Your assignment :: What's needed is an exact copy of the lines from the one that contains "You are a GUI" to the end of the data below, leaving the pictures out.

Stored records:
= = = =
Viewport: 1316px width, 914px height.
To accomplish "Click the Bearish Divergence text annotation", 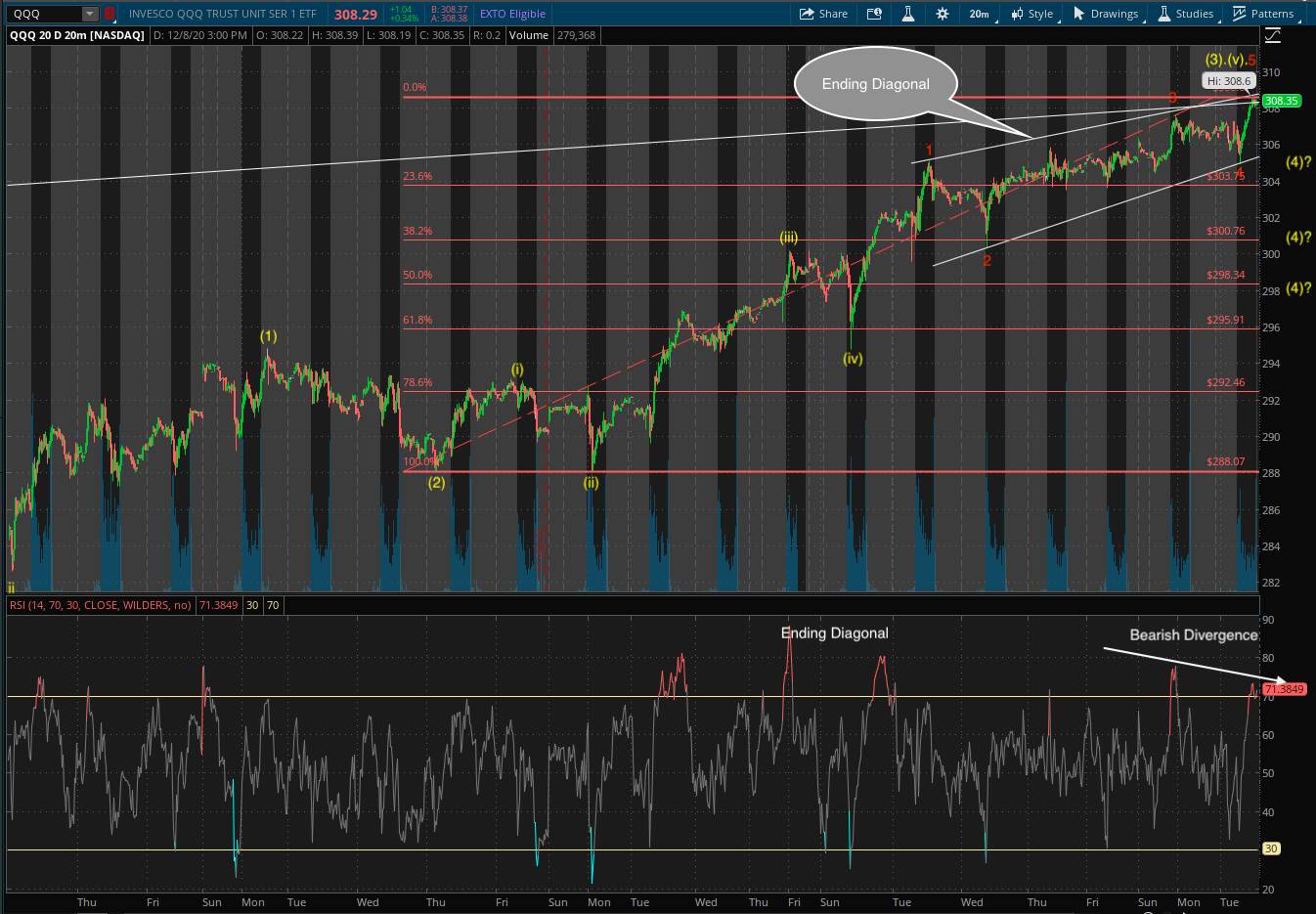I will click(x=1193, y=635).
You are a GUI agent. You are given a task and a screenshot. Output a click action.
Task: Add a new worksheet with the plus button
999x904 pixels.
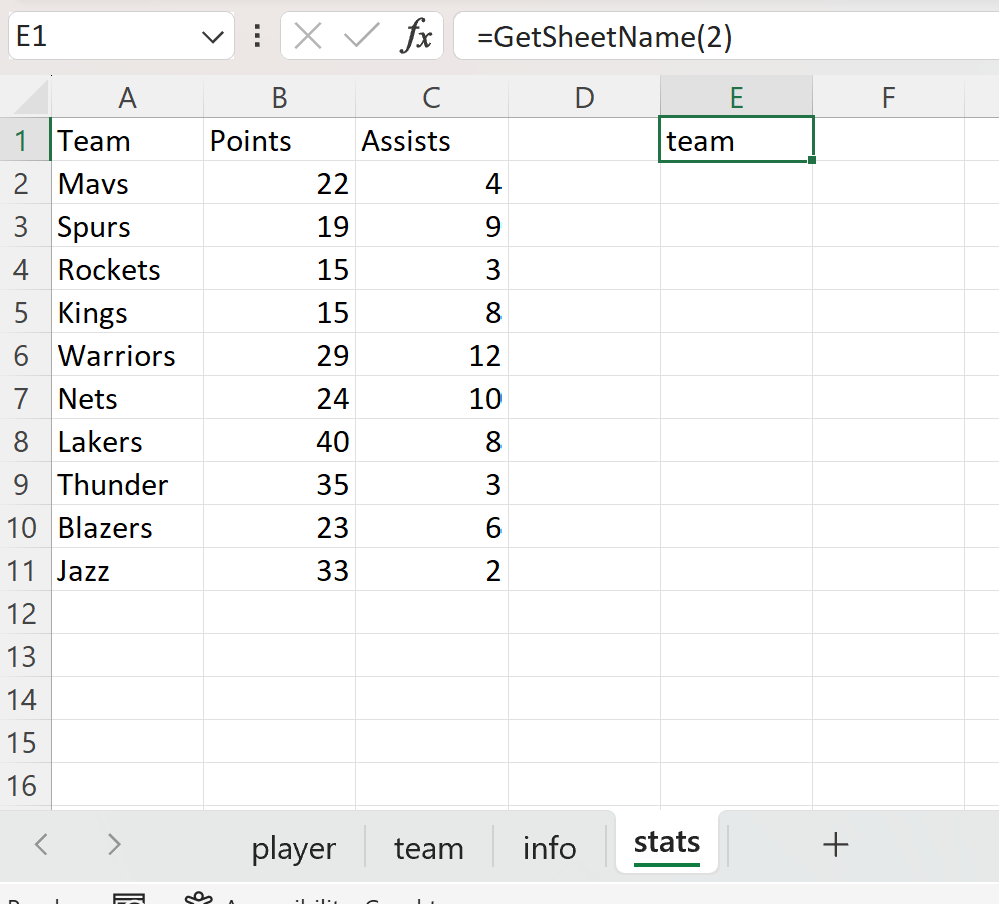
= = = =
Written response ::
You are a GUI agent. You are given a task and a screenshot. Output a click action.
Task: Add a new worksheet with the plus button
999x904 pixels.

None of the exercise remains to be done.